BlackBerry, the troubled Canadian smartphone company, just reported its quarterly results and, well, let’s just say its troubles aren’t getting any smaller.
Its loss, on a GAAP basis, came out to $ 4.4 billion on revenue of $ 1.2 billion. That works out to a per-share loss of $ 8.37. The loss was the result of a huge $ 2.7 billion charge against assets, and another $ 266 million restructuring charge.
After backing out those charges, the company lost $ 354 million, or 67 cents a share. It exited the quarter with $ 3.2 billion in combined cash and short-term investments. Sales fell by 56 percent compared to the year-ago quarter. It sold 4.3 million BlackBerry devices during the quarter.
BlackBerry shares fell in pre-market trading by more than five percent, to $ 5.94, after the news was announced.
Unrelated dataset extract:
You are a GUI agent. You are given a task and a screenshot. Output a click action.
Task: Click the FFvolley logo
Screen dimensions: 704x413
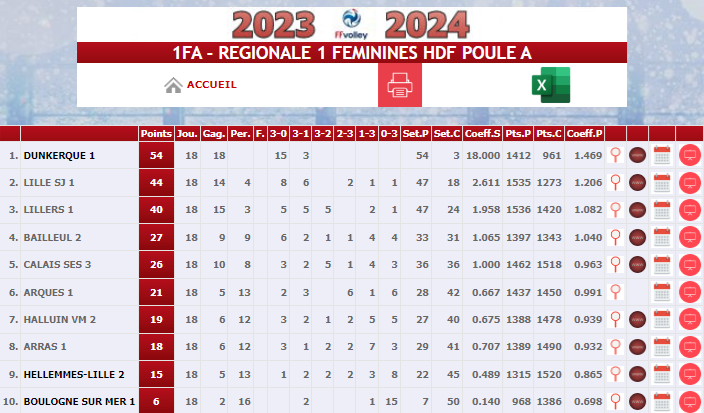pos(351,24)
The shares have fallen by more than 47 percent this year.
John Chen, the new CEO who took over after Thorsten Heins was fired, tried to set a positive tone in a statement:
“We have accomplished a lot in the past 45 days, but still have significant work ahead of us as we target improved financial performance next year. However, the Company is financially strong, has a broad and trusted product portfolio to work with, a talented employee base and a new leadership team dedicated to implementing our new roadmap.”
The company also said it has cut a five-year strategic partnership with Foxconn, the China-based contract manufacturing giant that builds much of the world’s consumer electronics. Under the terms, Foxconn will help BlackBerry develop new phones, build them, and then manage the inventory. The first target of the effort will be a phone aimed at the Indonesian market.
Chen said the deal would allow BlackBerry to “… focus on what we do best,” meaning designing devices and building the software that runs on them. BlackBerry had for years manufactured the majority of its devices at plants Canada, Europe and Asia, and outsourced some of its production lines to third parties.